Lacon-, Shrub- and Parity-Decompositions: Characterizing Transductions of Bounded Expansion Classes
Jan Dreier
TL;DR
This work develops lacon-, shrub-, and parity-decompositions to characterize structurally bounded expansion classes via first-order transductions, enabling a dense yet tame representation of transduced sparse graphs. The authors prove equivalences between structurally bounded expansion and the existence of these decompositions with bounded generalized coloring numbers, and they show analogous characterizations for structurally bounded treewidth and treedepth. A localized Feferman–Vaught composition theorem provides a locality-based framework that underpins the decomposition approach and allows combining local FO-type information to deduce global properties. The results offer a principled route to lifting tractability from sparse graph classes to their transductions and lay groundwork for future extensions to structurally nowhere dense classes and beyond.
Abstract
The concept of bounded expansion provides a robust way to capture sparse graph classes with interesting algorithmic properties. Most notably, every problem definable in first-order logic can be solved in linear time on bounded expansion graph classes.

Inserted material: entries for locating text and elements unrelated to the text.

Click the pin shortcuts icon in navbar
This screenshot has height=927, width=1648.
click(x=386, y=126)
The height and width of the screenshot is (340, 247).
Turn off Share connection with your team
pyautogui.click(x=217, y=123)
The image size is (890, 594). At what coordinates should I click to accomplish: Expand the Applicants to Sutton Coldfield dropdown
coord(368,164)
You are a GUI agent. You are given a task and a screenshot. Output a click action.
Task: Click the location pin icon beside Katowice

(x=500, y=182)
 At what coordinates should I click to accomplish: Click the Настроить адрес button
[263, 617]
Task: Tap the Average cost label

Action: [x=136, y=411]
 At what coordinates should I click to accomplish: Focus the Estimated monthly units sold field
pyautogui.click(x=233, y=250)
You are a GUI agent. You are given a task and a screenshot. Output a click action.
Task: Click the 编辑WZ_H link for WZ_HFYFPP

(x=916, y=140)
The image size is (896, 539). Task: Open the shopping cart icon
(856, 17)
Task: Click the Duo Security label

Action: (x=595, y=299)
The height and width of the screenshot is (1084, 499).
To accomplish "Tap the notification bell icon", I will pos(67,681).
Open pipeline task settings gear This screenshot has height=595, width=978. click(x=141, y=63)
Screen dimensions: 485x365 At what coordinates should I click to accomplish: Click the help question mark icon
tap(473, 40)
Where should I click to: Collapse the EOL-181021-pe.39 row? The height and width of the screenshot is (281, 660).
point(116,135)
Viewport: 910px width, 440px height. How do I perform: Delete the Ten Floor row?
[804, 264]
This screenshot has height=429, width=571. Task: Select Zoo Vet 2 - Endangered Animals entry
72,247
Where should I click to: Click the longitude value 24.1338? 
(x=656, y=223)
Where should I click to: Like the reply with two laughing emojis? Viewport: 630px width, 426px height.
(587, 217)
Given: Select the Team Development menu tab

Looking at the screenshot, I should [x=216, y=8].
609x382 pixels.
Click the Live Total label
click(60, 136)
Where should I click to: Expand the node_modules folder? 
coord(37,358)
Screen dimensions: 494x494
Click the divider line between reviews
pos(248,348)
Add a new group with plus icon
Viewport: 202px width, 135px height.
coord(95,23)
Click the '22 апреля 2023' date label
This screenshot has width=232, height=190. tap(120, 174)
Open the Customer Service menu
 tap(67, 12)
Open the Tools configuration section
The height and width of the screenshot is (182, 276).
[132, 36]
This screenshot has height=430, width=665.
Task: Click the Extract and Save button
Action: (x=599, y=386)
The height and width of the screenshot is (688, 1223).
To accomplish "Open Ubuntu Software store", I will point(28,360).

First-order interpretations and transductions of sparse graph classes lead to more general, dense graph classes that seem to inherit many of the nice algorithmic properties of their sparse counterparts. In this paper, we show that one can encode graphs from a class with structurally bounded expansion via lacon-, shrub- and parity-decompositions from a class with bounded expansion. These decompositions are useful for lifting properties from sparse to structurally sparse graph classes.